UAW Local 699, which represents workers at Delphi's Saginaw Steering plant in Michigan, notified temporary employees of the change in their status in a bulletin last week.
The union local said negotiations are continuing to determine how many workers Delphi needs to replace workers taking early retirement.
"While this agreement between the national parties means your transition to permanent status is delayed, it does not mean you will not be made permanent employees," the bulletin said. It was signed by local Chairman Tom Basner and President Mike Hanley.
Delphi has hired thousands of temporary workers since May to keep its 29 U.S. plants operating. General Motors is financing early retirements and buyouts of Delphi's 33,000-person union work force. Delphi was spun off by GM in 1999.
The IUE-CWA electrical union announced last week that 6,300 of its 8,500 Delphi members had taken a buyout or retired. They join 13,000 UAW Delphi workers who have done the same.
Temporary workers at Delphi earn $14 an hour with no benefits. Permanent employees start at Delphi at the same wage but get health insurance and other benefits. Senior workers at Delphi earn about $28 an hour, with the industry's best benefits.
Delphi spokesman Lindsey Williams says the company is negotiating with the UAW to determine the status of temporary workers based on its future manufacturing needs.

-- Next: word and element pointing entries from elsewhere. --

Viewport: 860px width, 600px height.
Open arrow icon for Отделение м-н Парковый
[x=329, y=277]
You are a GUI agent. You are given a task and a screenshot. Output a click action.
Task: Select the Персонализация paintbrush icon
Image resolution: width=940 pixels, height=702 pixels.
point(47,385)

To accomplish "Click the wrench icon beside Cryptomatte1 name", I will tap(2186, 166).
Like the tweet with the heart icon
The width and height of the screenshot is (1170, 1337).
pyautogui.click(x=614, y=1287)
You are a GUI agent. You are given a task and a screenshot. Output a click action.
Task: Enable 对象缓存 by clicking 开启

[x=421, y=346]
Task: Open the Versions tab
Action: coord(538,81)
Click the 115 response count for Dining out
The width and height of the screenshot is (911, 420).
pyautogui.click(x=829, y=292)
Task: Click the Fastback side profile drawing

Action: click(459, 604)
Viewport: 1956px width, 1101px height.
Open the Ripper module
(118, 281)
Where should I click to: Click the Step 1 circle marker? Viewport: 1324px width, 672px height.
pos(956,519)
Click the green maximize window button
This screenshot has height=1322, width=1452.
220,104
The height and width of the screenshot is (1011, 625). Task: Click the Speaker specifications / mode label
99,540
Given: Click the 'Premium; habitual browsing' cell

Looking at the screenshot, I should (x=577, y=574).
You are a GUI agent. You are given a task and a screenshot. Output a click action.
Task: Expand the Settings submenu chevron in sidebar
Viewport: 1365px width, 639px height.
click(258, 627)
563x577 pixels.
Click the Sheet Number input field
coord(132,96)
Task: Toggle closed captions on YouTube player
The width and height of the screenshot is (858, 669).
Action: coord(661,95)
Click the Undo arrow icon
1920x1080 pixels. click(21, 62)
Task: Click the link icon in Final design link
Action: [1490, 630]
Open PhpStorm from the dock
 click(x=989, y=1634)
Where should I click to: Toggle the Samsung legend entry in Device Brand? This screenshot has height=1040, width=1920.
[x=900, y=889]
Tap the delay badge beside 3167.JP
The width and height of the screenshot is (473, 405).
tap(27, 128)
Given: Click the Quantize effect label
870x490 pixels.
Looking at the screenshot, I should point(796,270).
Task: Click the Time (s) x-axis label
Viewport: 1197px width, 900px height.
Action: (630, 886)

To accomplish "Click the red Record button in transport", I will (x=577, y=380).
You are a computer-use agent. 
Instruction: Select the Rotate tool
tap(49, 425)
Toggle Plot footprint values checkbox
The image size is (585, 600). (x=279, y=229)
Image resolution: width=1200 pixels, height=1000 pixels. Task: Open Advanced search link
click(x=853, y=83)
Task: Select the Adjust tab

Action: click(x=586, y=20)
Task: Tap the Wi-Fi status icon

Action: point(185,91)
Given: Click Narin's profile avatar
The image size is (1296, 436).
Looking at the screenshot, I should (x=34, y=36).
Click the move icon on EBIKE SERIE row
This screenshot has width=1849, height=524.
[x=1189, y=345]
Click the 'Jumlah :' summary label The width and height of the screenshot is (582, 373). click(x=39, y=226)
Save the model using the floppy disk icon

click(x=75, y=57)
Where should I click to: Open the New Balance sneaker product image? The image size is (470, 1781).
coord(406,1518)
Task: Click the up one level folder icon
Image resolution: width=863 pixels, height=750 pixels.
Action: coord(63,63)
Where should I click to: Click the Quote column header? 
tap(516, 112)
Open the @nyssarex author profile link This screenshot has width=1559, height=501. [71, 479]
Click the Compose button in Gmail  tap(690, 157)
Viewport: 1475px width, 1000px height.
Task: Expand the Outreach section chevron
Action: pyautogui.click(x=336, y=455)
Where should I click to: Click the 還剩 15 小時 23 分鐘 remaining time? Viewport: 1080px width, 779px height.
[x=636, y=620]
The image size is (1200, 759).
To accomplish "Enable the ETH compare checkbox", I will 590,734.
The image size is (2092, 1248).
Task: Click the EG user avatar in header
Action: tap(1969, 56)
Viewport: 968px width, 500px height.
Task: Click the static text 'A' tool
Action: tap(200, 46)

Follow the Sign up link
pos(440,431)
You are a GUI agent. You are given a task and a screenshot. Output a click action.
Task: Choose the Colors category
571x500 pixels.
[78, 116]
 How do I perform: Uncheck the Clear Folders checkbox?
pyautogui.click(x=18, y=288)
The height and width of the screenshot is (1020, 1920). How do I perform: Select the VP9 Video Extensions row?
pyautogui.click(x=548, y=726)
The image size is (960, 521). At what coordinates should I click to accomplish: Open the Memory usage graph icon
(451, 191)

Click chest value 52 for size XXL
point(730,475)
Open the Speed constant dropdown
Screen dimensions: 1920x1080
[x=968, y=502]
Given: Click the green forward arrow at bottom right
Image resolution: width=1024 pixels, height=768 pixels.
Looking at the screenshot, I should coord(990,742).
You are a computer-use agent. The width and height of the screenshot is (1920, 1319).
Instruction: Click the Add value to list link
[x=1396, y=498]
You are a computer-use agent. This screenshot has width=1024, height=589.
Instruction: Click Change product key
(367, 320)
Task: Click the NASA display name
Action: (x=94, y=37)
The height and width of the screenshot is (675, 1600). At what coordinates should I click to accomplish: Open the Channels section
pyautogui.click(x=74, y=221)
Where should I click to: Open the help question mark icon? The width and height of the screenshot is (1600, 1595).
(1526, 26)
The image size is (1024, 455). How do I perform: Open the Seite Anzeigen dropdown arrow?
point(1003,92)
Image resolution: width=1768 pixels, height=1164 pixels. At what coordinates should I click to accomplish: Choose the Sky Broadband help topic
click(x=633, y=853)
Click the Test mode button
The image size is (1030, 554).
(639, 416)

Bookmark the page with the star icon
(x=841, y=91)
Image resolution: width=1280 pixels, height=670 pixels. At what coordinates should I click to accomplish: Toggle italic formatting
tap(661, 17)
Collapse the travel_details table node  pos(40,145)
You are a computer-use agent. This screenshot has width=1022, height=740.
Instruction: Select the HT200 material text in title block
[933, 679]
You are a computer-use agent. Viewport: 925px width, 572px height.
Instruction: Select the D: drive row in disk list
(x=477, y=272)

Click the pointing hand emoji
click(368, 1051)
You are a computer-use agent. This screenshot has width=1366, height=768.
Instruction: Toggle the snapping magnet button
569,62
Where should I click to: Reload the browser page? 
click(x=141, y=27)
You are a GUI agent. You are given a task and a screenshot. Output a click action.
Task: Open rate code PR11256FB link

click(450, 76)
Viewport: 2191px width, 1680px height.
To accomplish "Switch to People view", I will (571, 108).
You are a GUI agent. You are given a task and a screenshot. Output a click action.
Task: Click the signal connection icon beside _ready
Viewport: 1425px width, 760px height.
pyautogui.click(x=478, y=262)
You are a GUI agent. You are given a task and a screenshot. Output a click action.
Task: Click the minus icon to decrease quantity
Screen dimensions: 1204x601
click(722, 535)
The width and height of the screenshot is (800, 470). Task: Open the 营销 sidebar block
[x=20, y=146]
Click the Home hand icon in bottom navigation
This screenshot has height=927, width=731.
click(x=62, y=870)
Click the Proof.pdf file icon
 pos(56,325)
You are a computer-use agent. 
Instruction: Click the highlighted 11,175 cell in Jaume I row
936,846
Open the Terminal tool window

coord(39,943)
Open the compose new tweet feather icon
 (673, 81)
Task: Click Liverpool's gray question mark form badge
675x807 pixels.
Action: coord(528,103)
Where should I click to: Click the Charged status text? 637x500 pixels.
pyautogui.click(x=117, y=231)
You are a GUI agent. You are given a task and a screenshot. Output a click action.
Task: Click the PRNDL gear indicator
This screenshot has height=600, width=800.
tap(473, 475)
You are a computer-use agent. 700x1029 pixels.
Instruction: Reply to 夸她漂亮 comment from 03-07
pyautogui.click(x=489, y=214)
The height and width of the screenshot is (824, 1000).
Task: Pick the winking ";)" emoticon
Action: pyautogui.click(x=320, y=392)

Only national agreements, not local hiring promises, will be enforced, Williams says.
The early retirements and buyouts continue to relieve pressure for a strike at Delphi.
The Troy, Mich., company is restructuring its U.S. operations under Chapter 11 bankruptcy protection.
Delphi is asking the U.S. Bankruptcy Court in New York to end its labor agreements with about 33,000 union workers.
Those workers earn about twice as much as what Delphi's U.S. competitors pay comparable employees, the company says.
Last week, a hearing on the petition was delayed until Sept. 18 as Delphi, GM and the unions try to negotiate new agreements. The UAW and IUE-CWA have vowed to strike Delphi if the court terminates the contracts.
Strike would shut down GM
A strike at Delphi, which supplies GM with about $14 billion a year in parts, would quickly shut down the automaker.
But the impetus for a strike is evaporating. Only about 9,000 union employees who worked at Delphi before the supplier filed for Chapter 11 protection Oct. 8 will remain at the company a year from now.
That is about the number Delphi will need in the eight plants it intends to keep open in the United States as part of its plan to emerge from bankruptcy next year.